Zeitarbeitsfirma
Gericht stoppt Börsenrückzug der Dis AG

Das Landgericht Düsseldorf hat dem Rückzug der Zeitarbeitsfirma Dis von der Börse vorerst einen Riegel vorgeschoben. Um Dis (Deutsche Industrie Service AG) tobt ein erbitterter Streit um Geld und Macht. Freie Aktionäre fühlen sich von Mehrheitseigner Adecco und dem eigenen Management ausgebotet.

HB BERLIN. Das Gericht stellte Dis eine einstweilige Verfügung zu, derzufolge das Unternehmen den Rückzug von der Börse nicht weiter betreiben darf. Dies teilte Dis am späten Montagabend mit. Zudem müsse das bereits begonnene Verfahren zur Aussetzung an der Frankfurter Börse gestoppt werden. Die Dis AG kündigte an, gegen den richterlichen Erlass vorzugehen.

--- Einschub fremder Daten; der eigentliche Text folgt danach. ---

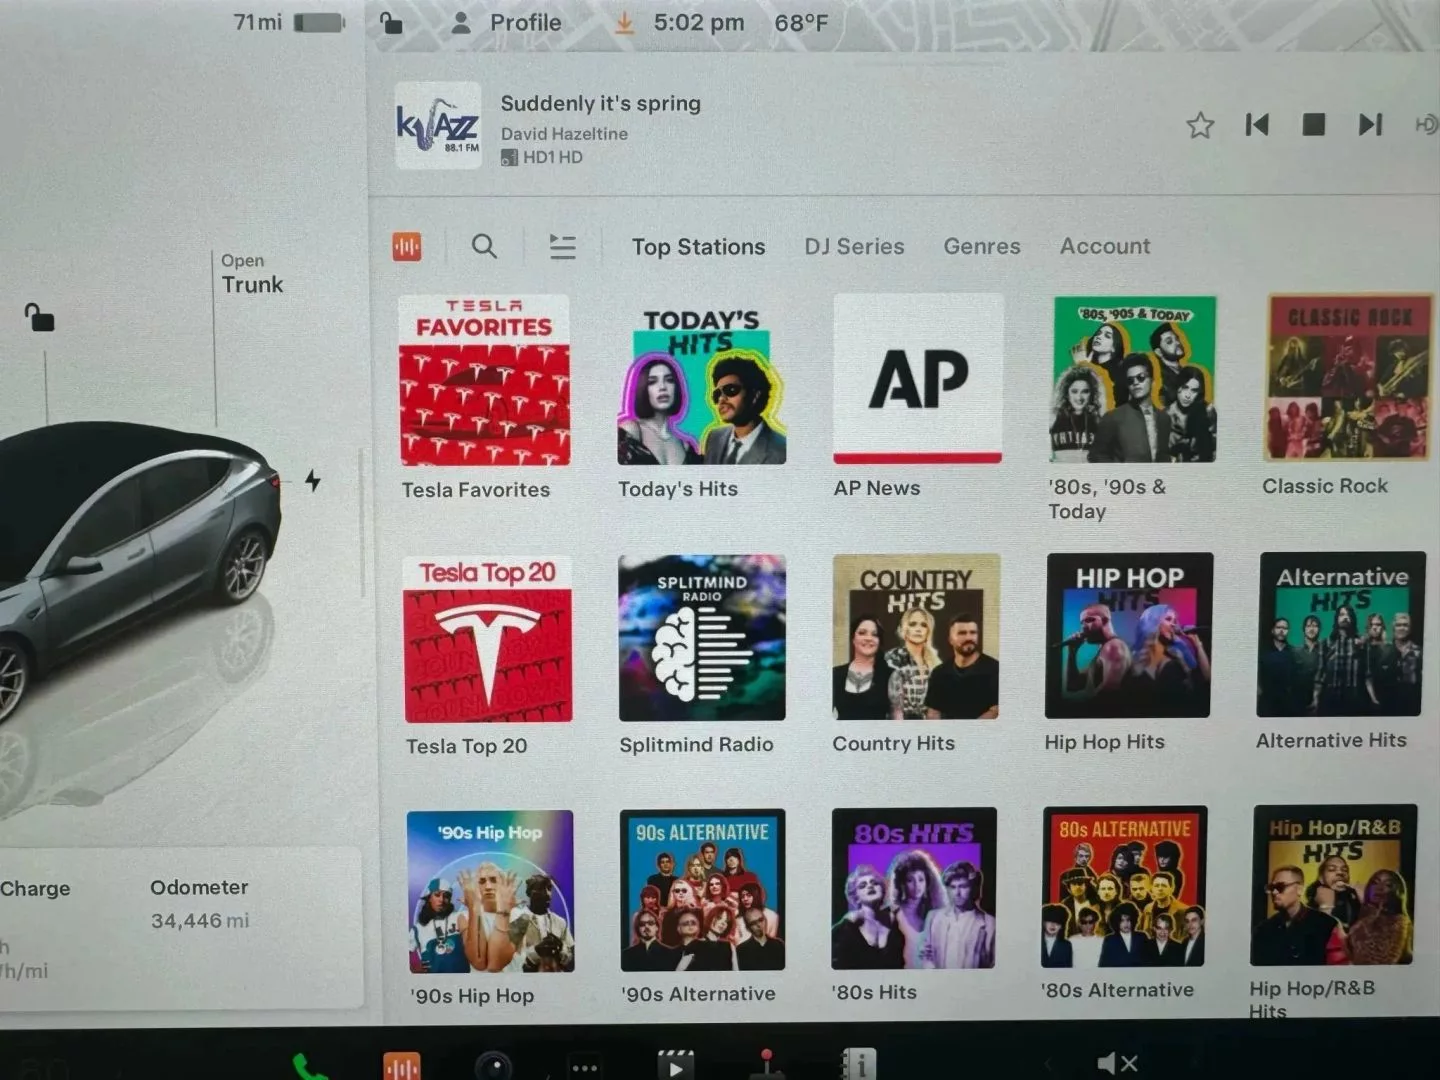Switch to the Genres tab
Screen dimensions: 1440x1080
981,246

Die Vorgehensweise der Dis AG und ihres Großaktionärs Adecco ist in Deutschland bislang ohne Beispiel. Anfang des Jahres überredete Adecco-Chef und -Großaktionär Klaus Jacobs den Unternehmer Dieter Paulmann, ihm dessen 29-Prozent-Paket am Wettbewerber Dis zu überlassen. Anschließend unterbreitete er den übrigen Dis-Aktionären ein öffentliches Angebot, das Adecco mit 82,6 Prozent zum beherrschenden Gesellschafter des Düsseldorfer Konkurrenten machte.

Den anfänglichen Widerstand von Dis-Vorstandschef Dieter Scheiff beseitigte Jacobs mit dem Versprechen, ihn nach der Übernahme zum Vorstandsvorsitzenden von Adecco zu ernennen. "Das hat das Blatt gewendet", zitiert das Schweizer Wirtschaftsmagazin "Bilanz" den einstigen Kaffee- und Schokoladenkönig.

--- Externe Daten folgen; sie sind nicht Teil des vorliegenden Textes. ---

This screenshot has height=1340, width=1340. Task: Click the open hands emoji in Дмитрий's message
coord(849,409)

Bald schon warfen Aktionärsvertreter dem Dis-Vorstand deshalb vor, zugunsten der eigenen Karriere Treuepflichten des Unternehmens verletzt zu haben. Auf der Hauptversammlung gelang es dem bei Dis engagierten US-Hedge-Fonds Elliott, einen "besonderen Vertreter" berufen zu lassen, der Schadenersatzansprüche prüfen soll. Der Verdacht: Scheiff und sein ebenfalls zu Adecco wechselnder Finanzchef Dominik de Daniel könnten womöglich Betriebsgeheimnisse an den Wettbewerber verraten haben. Schließlich hat Adecco bislang seine Mehrheitsbeteiligung nicht per Beherrschungsvertrag unter das Konzerndach geholt. Die damit verbundenen Entschädigungszahlungen an die Dis-Aktionäre wollte sich Jacobs offenbar sparen.

Börsenrückzug soll freie Aktionäre zum Verkauf bewegen

Doch aus Sicht der ausstehenden Dis-Aktionäre soll es noch schlimmer kommen: Zwar reicht Adecco der 83-Prozent-Anteil nicht für ein Squeeze-out, wohl aber für ein Delisting. Weil damit die Aktien kaum noch frei handelbar wären, werden die Anteilseigner faktisch zum Verkauf gedrängt. Zusätzlich reduzierte Dis per HV-Beschluss die Dividende – trotz des erfolgreichen Geschäftsgangs – von 80 auf 5 Cent. Das Geld müsse für Akquisitionen reserviert werden, behauptet Scheiff. Die unfreundliche Dividendenpolitik soll aber wohl eher die Aktionäre zum Ausstieg nötigen.

Doch auch hier dürften viele von ihnen draufzahlen. 55,80 Euro bietet Adecco in bar für jede Aktie, 2,70 Euro weniger als nach seinem Einstieg – und fast 20 Euro weniger als der aktuelle Kurs.

Doch die Dis-Aktionäre geben nicht klein bei: Hedge-Fonds Elliott forderte Dis auf, die Hauptversammlung vom 8. Juni zu wiederholen. Andernfalls werde man selbst ein außerordentliches Aktionärstreffen einberufen. Die Wiederholung begründet Elliott mit einem Formfehler. So seien die HV-Beschlüsse erst in den frühen Morgenstunden des 9. Juni gefallen, obwohl die Versammlung nur für den 8. Juni terminiert war.